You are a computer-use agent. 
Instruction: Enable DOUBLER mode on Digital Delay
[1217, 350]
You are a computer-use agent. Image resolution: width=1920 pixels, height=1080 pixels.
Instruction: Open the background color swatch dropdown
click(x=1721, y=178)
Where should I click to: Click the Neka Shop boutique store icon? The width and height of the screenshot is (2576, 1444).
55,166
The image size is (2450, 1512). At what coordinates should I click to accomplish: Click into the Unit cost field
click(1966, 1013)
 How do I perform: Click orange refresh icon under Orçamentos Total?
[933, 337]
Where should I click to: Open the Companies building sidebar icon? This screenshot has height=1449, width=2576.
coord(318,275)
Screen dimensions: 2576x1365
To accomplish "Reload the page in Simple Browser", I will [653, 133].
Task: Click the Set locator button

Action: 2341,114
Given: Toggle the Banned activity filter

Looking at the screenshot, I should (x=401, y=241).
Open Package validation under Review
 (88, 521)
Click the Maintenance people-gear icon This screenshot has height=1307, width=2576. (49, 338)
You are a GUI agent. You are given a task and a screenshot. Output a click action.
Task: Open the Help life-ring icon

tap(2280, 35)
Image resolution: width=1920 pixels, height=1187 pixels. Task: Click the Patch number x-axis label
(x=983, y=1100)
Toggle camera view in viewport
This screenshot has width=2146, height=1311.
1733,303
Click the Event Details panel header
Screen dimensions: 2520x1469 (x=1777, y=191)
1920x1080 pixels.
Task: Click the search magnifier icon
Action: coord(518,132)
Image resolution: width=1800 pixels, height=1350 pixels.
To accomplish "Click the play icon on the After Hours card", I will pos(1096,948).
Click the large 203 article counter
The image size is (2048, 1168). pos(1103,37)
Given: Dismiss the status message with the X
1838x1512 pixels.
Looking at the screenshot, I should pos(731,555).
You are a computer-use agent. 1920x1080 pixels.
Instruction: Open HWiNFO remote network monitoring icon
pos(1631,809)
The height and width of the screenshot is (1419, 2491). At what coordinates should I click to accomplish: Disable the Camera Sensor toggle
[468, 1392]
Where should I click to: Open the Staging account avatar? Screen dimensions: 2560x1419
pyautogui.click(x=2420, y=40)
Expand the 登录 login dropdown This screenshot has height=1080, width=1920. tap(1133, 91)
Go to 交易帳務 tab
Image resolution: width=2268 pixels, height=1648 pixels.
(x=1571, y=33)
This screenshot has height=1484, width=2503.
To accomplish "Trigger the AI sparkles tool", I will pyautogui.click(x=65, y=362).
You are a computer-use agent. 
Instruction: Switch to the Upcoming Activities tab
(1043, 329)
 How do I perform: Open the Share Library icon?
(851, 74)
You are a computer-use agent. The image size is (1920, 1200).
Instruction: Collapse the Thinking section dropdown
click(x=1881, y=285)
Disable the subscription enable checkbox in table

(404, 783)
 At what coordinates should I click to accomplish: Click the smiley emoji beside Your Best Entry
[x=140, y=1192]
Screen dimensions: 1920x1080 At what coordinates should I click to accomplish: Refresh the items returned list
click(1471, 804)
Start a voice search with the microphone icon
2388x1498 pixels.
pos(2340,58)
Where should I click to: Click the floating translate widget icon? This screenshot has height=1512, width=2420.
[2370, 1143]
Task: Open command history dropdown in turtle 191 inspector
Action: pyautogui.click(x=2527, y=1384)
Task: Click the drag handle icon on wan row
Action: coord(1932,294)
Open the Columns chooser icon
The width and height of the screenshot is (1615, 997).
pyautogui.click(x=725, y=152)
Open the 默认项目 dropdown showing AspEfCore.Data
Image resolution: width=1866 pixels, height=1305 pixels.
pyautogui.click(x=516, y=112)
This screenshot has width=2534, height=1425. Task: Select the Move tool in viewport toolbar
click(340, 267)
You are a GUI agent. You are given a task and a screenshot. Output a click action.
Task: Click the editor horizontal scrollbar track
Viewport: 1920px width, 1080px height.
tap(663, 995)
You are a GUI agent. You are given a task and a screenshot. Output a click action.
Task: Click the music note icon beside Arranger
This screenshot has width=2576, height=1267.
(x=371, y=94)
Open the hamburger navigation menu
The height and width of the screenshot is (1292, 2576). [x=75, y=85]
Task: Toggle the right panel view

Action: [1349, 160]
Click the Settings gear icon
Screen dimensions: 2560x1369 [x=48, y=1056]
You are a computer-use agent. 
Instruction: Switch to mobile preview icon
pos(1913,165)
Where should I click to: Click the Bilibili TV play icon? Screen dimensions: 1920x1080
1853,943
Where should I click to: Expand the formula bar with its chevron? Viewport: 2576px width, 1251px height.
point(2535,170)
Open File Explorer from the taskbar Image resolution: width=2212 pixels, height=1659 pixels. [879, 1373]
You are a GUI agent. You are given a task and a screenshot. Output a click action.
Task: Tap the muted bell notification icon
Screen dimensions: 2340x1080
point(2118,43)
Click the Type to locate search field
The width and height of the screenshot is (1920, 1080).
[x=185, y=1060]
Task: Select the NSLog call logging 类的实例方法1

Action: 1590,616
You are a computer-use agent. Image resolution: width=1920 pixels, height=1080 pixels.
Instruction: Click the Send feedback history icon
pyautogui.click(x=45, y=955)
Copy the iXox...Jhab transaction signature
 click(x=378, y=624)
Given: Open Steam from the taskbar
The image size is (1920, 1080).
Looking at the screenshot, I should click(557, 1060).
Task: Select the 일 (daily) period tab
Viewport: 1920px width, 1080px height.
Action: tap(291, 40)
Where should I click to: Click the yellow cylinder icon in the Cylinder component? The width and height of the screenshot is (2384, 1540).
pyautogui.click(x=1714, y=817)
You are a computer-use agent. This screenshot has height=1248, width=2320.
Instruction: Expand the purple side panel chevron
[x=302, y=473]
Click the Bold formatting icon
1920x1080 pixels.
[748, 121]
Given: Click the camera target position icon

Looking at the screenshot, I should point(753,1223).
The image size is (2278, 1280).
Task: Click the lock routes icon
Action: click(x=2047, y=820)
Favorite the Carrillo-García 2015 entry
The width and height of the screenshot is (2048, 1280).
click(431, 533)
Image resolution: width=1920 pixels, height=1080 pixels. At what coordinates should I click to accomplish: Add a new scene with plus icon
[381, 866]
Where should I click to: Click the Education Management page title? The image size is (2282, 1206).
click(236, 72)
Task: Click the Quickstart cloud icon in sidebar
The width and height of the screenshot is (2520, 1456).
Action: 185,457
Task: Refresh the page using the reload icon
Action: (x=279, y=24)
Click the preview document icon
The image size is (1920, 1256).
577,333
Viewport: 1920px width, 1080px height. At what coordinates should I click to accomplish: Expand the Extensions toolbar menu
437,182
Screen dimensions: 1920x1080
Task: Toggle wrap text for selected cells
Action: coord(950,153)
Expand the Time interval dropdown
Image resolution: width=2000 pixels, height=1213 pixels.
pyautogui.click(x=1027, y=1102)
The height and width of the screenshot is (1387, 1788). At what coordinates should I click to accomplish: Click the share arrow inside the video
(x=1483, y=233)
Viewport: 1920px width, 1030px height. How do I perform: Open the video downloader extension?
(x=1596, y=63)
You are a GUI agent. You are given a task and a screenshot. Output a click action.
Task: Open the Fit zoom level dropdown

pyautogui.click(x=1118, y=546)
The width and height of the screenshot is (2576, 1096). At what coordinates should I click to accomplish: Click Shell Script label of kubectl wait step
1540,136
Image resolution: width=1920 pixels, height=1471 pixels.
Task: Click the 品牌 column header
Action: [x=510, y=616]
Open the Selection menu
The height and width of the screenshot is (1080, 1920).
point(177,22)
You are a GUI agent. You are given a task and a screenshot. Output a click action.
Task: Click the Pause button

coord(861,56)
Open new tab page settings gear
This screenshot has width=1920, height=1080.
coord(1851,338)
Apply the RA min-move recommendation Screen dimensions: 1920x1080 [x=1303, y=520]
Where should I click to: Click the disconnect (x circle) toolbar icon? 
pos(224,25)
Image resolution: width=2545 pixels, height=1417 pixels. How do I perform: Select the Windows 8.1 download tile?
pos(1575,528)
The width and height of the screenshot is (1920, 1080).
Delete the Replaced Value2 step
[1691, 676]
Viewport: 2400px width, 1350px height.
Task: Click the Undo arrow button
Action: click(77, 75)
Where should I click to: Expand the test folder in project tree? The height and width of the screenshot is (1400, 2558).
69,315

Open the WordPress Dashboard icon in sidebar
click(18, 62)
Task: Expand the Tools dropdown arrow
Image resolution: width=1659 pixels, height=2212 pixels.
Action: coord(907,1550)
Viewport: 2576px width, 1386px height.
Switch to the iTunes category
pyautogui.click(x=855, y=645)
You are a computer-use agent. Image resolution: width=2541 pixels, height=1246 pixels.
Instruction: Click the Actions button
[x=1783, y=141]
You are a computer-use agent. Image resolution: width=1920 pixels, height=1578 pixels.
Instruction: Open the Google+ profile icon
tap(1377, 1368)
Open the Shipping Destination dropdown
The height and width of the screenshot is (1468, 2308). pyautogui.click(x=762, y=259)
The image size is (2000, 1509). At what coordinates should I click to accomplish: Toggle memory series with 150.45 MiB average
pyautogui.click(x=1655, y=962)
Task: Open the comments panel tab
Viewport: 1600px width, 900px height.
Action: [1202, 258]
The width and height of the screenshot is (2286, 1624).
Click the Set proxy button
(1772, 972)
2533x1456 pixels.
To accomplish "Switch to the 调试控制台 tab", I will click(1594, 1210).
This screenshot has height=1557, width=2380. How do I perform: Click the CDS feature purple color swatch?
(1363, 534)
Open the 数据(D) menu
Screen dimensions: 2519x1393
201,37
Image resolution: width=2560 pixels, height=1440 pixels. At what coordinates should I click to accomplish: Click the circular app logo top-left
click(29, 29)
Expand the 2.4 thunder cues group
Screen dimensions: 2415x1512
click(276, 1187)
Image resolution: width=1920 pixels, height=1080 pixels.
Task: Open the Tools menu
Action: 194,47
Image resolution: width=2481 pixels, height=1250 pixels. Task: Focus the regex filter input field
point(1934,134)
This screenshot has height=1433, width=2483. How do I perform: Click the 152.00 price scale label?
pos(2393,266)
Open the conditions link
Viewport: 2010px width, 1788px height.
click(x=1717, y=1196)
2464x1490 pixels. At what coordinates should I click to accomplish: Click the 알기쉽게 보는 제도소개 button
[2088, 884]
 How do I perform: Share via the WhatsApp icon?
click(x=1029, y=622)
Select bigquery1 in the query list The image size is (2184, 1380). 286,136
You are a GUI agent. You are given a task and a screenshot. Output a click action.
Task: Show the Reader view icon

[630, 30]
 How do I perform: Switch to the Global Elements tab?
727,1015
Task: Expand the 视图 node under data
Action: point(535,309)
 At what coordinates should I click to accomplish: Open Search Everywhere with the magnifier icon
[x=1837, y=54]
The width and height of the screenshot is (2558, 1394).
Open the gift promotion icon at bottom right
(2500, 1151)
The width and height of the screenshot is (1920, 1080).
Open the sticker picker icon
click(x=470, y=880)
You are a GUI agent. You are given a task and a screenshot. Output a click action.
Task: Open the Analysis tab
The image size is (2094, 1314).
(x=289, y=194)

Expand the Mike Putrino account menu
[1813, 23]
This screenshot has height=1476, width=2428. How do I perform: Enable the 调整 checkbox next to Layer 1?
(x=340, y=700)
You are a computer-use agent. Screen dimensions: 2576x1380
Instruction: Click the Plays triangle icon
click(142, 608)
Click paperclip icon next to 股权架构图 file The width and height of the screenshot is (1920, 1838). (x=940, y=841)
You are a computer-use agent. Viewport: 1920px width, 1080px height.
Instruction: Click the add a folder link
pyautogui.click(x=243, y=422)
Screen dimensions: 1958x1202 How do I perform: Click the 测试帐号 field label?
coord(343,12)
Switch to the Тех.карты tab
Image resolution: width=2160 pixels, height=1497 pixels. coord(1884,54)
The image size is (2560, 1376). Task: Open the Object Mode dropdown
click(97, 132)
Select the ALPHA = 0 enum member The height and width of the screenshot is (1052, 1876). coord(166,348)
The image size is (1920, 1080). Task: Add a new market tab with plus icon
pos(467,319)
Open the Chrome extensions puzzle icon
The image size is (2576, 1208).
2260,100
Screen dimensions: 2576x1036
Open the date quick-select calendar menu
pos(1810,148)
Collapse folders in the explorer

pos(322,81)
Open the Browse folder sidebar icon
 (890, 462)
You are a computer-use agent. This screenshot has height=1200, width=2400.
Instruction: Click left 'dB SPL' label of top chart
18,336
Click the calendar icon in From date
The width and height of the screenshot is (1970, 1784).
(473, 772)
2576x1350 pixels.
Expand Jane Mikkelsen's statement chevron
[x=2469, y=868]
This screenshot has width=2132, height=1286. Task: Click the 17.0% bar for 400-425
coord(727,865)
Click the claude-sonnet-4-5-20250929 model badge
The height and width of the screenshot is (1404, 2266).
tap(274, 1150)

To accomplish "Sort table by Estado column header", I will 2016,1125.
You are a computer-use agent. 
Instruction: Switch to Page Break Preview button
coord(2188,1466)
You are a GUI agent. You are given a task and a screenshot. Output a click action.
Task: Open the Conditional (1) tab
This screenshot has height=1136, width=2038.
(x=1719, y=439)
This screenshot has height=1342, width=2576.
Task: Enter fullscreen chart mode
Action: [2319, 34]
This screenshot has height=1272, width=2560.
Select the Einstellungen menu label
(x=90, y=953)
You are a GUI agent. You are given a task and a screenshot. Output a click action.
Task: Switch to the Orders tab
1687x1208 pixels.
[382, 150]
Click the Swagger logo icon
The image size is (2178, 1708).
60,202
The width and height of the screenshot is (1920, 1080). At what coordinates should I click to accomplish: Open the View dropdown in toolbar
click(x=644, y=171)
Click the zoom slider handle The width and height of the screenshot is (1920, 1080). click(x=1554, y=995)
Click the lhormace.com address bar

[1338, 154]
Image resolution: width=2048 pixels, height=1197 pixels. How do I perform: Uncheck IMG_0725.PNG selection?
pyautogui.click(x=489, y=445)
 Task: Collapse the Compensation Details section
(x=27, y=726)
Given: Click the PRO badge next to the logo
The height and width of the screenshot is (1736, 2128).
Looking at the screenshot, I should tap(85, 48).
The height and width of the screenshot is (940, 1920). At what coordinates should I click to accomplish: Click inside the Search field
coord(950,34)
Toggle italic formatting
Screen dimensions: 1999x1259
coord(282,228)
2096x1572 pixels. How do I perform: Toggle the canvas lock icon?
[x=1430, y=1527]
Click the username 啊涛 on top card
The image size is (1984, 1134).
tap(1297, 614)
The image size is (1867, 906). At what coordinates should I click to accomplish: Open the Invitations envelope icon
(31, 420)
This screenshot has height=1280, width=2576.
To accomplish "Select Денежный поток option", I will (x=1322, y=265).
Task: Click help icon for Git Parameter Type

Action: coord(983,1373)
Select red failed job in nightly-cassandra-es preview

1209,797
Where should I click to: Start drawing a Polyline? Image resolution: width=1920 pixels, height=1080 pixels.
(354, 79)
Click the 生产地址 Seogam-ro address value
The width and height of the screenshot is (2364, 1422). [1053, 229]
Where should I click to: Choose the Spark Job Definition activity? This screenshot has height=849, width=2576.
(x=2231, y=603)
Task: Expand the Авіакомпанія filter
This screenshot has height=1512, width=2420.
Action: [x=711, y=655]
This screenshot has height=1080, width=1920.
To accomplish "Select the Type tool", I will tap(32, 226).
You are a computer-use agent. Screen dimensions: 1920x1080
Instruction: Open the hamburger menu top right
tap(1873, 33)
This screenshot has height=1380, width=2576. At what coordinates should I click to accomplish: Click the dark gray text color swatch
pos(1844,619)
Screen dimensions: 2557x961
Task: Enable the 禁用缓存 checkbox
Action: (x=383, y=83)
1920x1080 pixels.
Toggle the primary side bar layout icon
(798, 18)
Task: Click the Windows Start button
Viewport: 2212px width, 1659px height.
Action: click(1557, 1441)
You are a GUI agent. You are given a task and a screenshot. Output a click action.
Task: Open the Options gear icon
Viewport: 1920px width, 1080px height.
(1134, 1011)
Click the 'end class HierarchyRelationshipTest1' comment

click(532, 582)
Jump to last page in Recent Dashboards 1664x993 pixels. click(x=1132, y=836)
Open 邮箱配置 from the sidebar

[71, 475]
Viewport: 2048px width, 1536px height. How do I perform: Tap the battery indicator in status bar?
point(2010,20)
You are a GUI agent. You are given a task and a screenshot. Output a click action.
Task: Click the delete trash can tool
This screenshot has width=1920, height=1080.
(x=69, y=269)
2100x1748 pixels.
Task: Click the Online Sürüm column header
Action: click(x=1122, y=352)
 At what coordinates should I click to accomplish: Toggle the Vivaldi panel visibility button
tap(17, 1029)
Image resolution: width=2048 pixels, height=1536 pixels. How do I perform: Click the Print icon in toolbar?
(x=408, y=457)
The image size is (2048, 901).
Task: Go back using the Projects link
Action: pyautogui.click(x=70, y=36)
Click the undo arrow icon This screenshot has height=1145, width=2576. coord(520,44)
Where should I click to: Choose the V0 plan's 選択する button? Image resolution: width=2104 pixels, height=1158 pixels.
_ _ _ _
● WHAT TO WORK ON
Line count for the string "taskbar": tally the lines of the records above that contain it and give only the result.

● ANSWER SPACE
2